Management includes bone marrow failure monitoring, infection and bleeding risk management, transfusion and iron overload management, hematopoietic stem cell transplantation evaluation, and endocrine, developmental, and cancer screening. Specific treatment plans should be developed by a team familiar with inherited bone marrow failure syndromes.

Long-term Care

Long-term follow-up focuses on blood count trends, bone marrow clonal evolution, transplant timing, cancer screening, endocrine and growth/development, hearing, and quality of life. Patients should keep their genetic reports, chromosome breakage test results, bone marrow reports, and transplant/transfusion records.

Fertility and Family

Most FA cases are autosomal recessive, though there are also X-linked or rare dominant forms.

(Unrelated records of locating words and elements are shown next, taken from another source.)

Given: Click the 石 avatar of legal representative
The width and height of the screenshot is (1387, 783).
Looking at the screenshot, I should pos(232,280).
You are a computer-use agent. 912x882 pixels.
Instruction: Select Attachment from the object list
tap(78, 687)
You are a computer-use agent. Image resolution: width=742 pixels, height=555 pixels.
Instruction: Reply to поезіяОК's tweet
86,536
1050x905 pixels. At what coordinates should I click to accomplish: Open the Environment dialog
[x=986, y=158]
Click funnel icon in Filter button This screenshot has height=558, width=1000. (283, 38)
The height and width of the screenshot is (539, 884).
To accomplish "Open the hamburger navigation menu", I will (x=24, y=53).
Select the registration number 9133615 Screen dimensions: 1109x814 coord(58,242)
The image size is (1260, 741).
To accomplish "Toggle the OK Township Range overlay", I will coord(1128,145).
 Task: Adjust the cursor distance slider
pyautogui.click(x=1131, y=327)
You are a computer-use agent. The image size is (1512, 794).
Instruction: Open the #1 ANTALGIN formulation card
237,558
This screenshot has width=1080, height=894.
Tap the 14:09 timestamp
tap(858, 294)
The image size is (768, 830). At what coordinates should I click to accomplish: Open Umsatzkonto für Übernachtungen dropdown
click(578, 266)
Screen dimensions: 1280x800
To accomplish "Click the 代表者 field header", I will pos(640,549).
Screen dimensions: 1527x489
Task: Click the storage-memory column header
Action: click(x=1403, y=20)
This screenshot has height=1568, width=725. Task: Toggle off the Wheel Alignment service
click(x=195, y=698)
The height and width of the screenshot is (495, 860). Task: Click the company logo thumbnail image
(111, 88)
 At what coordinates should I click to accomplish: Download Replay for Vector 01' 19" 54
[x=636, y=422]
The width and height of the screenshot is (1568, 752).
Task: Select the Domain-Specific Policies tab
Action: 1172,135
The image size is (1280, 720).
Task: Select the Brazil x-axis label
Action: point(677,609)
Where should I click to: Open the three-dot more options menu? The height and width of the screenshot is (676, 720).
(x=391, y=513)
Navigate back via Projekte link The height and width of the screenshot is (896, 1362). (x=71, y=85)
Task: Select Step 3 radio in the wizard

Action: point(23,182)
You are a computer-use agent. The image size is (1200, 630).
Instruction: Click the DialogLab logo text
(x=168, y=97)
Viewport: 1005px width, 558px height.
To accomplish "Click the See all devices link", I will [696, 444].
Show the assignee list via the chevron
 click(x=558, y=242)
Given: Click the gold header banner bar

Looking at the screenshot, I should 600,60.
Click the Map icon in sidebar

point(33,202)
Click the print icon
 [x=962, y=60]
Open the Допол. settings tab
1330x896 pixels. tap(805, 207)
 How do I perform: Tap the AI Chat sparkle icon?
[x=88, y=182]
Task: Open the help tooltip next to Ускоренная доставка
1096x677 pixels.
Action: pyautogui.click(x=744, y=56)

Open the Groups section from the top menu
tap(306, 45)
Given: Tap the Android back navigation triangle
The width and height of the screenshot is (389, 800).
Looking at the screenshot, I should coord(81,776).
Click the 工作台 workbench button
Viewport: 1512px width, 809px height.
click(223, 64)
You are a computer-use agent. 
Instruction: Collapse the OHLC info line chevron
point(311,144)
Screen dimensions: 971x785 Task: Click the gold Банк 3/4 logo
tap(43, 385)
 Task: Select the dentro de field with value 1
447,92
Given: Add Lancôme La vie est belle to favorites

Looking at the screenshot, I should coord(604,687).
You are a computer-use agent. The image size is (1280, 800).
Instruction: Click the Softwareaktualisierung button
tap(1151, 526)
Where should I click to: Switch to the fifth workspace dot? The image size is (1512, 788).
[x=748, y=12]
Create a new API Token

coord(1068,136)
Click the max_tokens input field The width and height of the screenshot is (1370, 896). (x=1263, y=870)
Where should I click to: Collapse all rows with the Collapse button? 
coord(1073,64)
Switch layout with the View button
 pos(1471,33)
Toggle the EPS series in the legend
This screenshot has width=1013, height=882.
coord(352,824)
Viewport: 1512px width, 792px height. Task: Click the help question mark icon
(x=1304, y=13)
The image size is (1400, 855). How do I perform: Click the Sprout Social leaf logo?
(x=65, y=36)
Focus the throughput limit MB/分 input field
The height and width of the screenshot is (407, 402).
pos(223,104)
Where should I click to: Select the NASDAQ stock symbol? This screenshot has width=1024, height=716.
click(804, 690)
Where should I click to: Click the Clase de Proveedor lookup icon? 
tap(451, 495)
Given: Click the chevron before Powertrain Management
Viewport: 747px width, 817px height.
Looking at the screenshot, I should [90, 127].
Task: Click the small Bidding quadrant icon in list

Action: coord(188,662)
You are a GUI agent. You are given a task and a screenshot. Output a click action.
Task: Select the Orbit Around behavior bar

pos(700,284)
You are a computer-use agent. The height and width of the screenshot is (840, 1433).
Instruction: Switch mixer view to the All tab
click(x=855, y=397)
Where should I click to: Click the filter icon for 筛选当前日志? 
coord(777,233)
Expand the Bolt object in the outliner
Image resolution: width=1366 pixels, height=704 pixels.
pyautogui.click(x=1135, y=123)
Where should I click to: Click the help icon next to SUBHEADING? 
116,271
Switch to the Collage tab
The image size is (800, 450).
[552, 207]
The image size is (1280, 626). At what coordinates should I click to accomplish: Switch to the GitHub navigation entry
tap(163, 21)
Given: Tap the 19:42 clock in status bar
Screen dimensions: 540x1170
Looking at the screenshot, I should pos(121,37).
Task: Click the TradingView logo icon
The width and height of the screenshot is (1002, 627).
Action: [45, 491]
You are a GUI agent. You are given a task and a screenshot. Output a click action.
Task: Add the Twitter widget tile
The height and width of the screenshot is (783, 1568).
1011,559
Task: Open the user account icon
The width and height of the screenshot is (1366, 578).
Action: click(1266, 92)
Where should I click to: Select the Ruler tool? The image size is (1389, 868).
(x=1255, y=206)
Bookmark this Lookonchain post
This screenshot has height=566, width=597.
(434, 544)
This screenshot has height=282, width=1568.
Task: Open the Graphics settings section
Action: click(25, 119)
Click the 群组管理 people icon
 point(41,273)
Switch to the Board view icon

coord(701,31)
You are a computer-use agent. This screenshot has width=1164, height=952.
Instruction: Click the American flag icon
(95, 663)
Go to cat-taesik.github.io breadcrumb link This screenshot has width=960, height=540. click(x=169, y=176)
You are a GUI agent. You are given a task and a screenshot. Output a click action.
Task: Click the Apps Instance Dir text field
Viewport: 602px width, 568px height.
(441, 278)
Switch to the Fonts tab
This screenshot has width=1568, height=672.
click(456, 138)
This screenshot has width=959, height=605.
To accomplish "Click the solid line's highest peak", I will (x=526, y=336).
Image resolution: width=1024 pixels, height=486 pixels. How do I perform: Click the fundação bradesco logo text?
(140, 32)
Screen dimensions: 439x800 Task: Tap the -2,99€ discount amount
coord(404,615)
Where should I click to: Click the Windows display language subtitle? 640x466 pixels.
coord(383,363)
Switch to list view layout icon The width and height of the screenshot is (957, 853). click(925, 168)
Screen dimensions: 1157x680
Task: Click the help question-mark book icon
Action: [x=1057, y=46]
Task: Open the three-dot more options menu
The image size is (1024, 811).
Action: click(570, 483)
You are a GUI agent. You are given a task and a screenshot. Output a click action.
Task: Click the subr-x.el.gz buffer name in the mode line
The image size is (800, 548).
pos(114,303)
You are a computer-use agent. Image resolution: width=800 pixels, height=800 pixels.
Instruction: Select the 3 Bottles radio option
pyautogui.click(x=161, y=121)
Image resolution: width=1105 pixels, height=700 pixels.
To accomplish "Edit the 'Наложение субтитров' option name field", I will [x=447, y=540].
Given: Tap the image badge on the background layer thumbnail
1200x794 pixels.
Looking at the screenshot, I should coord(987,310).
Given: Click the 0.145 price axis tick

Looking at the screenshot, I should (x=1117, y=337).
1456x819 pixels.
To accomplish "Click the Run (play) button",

After identifying pathogenic variants, family members can pursue carrier testing, relative screening, prenatal diagnosis, or preimplantation genetic testing counseling.

When to Seek Urgent Care

Fever/infection, uncontrolled bleeding, black stools/blood in urine, significant fatigue or shortness of breath, rapidly worsening cytopenias, or persistent lumps/oral/pharyngeal ulcers that do not heal should prompt immediate medical attention. Inform providers about FA or inherited bone marrow failure risk.

Prognosis

Prognosis is influenced by bone marrow failure progression, transplant timing, treatment toxicity, and cancer risk. Long-term specialist follow-up is needed.